28 Nov 2019 | 5 minutes de lecture

Cet article fait écho à ce que j’ai pu lire ça et sur le sujet des estimations dernièrement. Les avis divergent et sont intéressants, il y a un vrai débat. Je trouve ça cool et je voulais apporter ma vision sur le sujet.

Il y a quelques années, j’étais fervent défenseur du #NoEstimate et probablement pour de bonnes raisons. La principale était la fâcheuse tendance que l’on peut rencontrer dans des métiers dits “produits” ou “commerciaux” à prendre ces estimations comme des deadlines. J’y reviendrais plus tard.
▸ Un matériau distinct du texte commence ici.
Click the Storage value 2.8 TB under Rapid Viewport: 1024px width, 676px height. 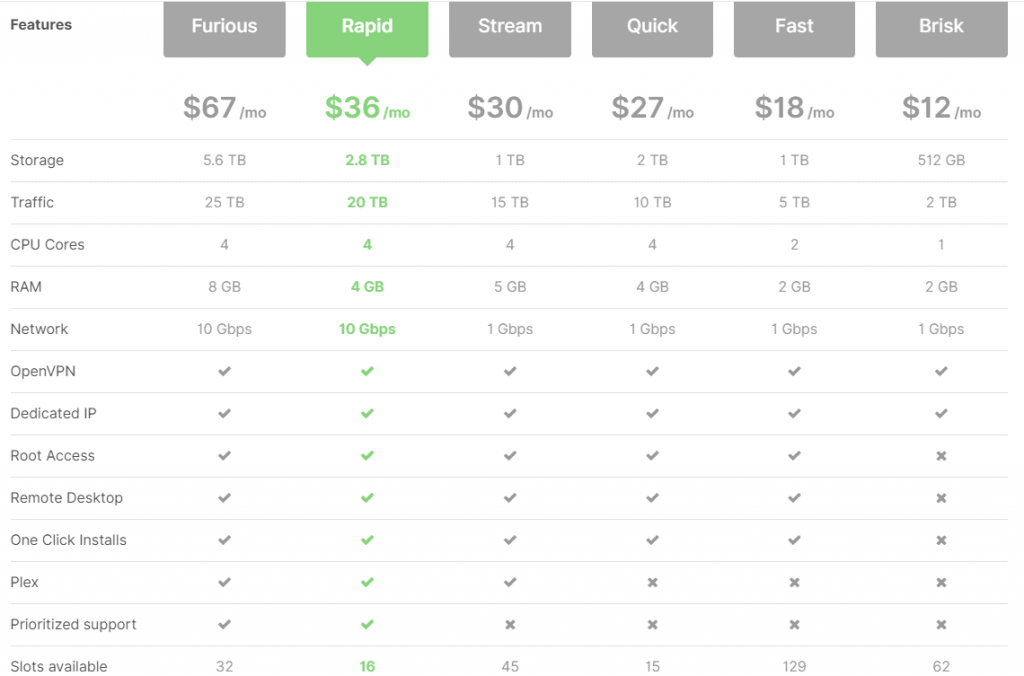[x=367, y=160]
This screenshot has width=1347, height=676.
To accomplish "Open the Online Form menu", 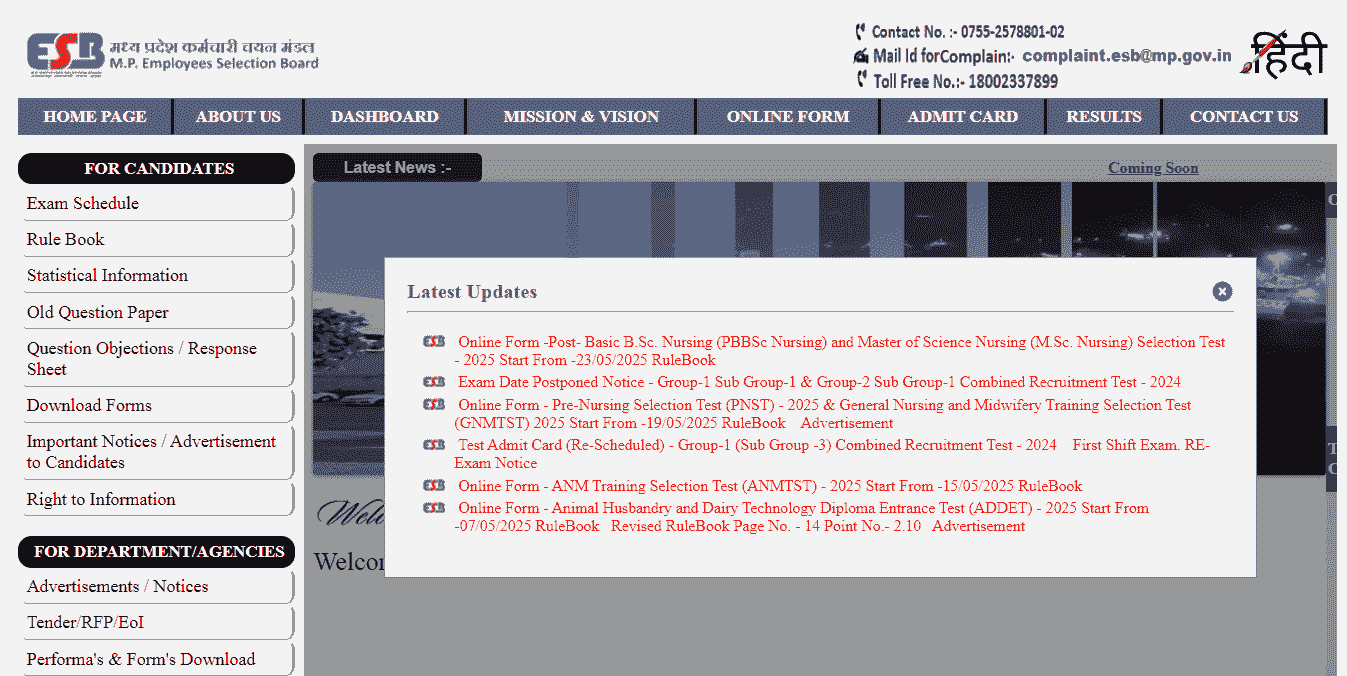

Que l’on mette les choses au clair tout de suite. Une estimation, par essence, est fausse. On oppose d’ailleurs le terme à quelque chose qui a été mesuré avec précision. Elle est basée au mieux sur un modèle, une représentation que l’on a pu faire d’un besoin fonctionnel ou technique. Ce besoin a été spécifié (a minima par oral) mais on ne le répètera jamais assez, la seule spécification suffisamment précise pour couvrir l’intégralité des possibilités, c’est le code. Toute autre spécification est sujete à l’interprétation de la personne qui va l’implémenter.

Sur cette base, et étant donnée la complexité des outils informatiques, il n’est pas possible de donner une prévision juste et précise du temps nécessaire à un développement. L’expertise permet d’affiner les estimations en anticipant les points sensibles, mais elles restent un exercice incertain.

“Les estimations sont par définition fausses, mais elles sont nécessaires.”

Quand Alfred m’a dit ça pour la première fois, ça a été comme une illumination. Son propos était basé sur le fait que le plus important dans une estimation ça n’est pas sa valeur absolue, mais relative.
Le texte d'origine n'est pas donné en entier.